EXERCISE DIRECTIONS: Print every entry, word for word, and skip the images.

------------------------------------------------------------

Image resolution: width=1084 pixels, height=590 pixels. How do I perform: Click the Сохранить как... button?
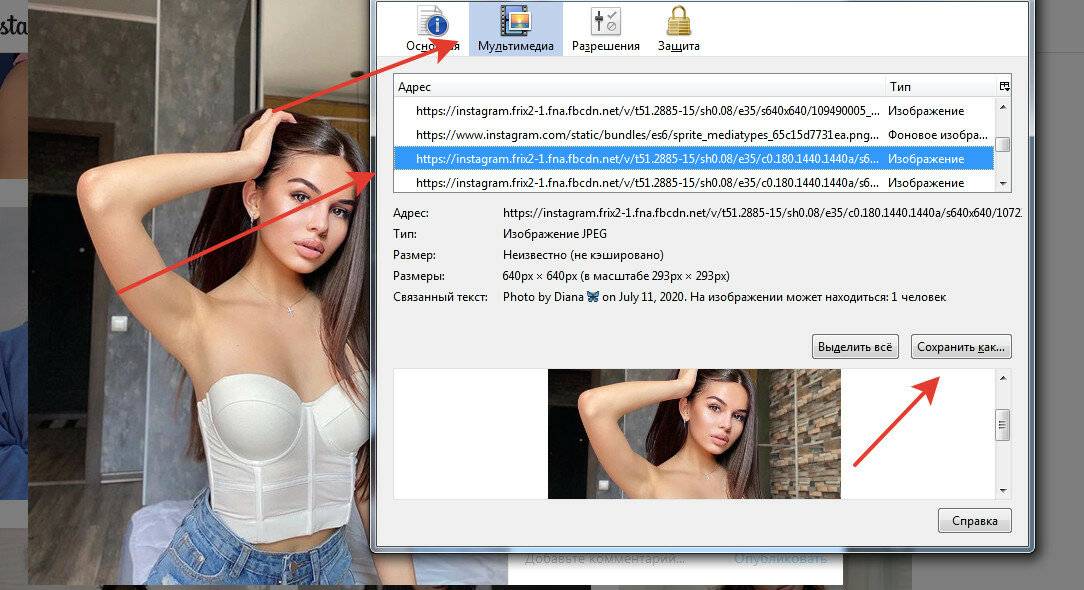[x=961, y=347]
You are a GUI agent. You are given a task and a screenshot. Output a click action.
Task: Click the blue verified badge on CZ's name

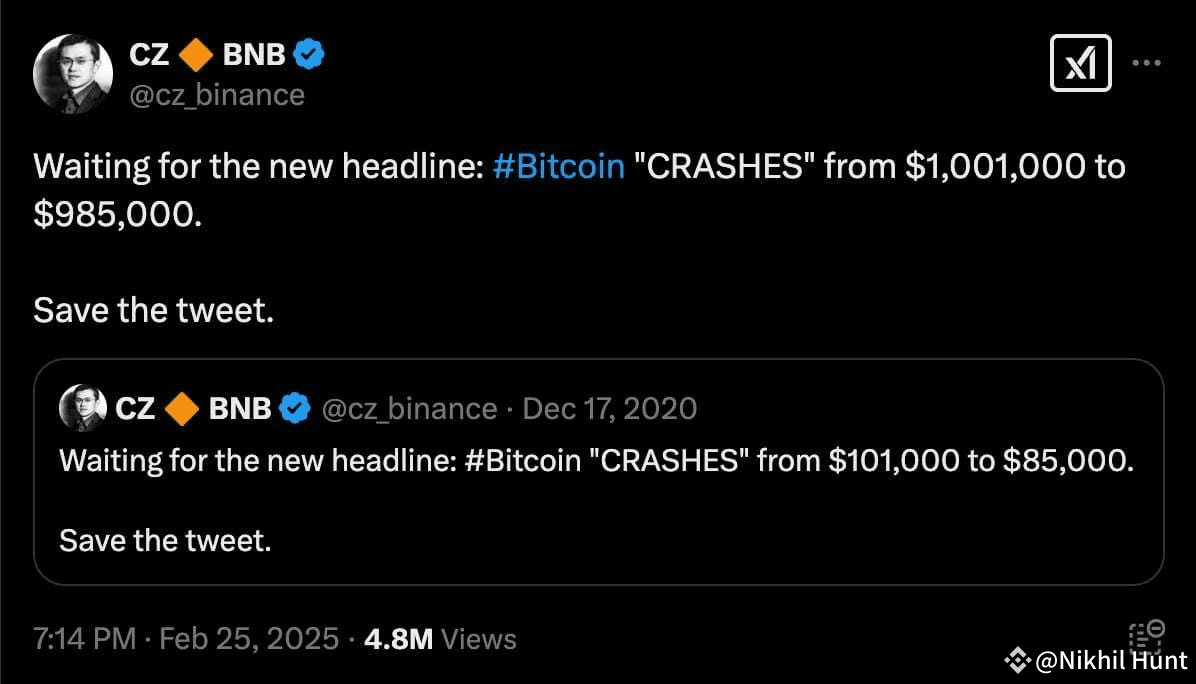[309, 54]

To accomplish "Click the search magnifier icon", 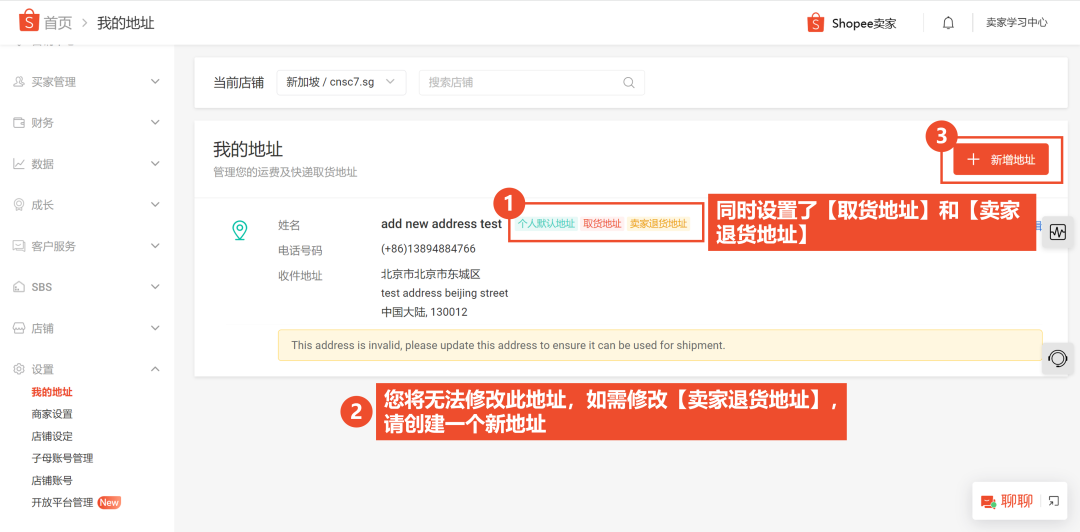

------------------------------------------------------------

FINISHED EXERCISE:
Image resolution: width=1084 pixels, height=590 pixels. How do I perform: Click the Сохранить как... button?
[x=961, y=347]
You are a GUI agent. You are given a task and a screenshot. Output a click action.
Task: Click the blue verified badge on CZ's name

[309, 54]

To accomplish "Click the search magnifier icon", 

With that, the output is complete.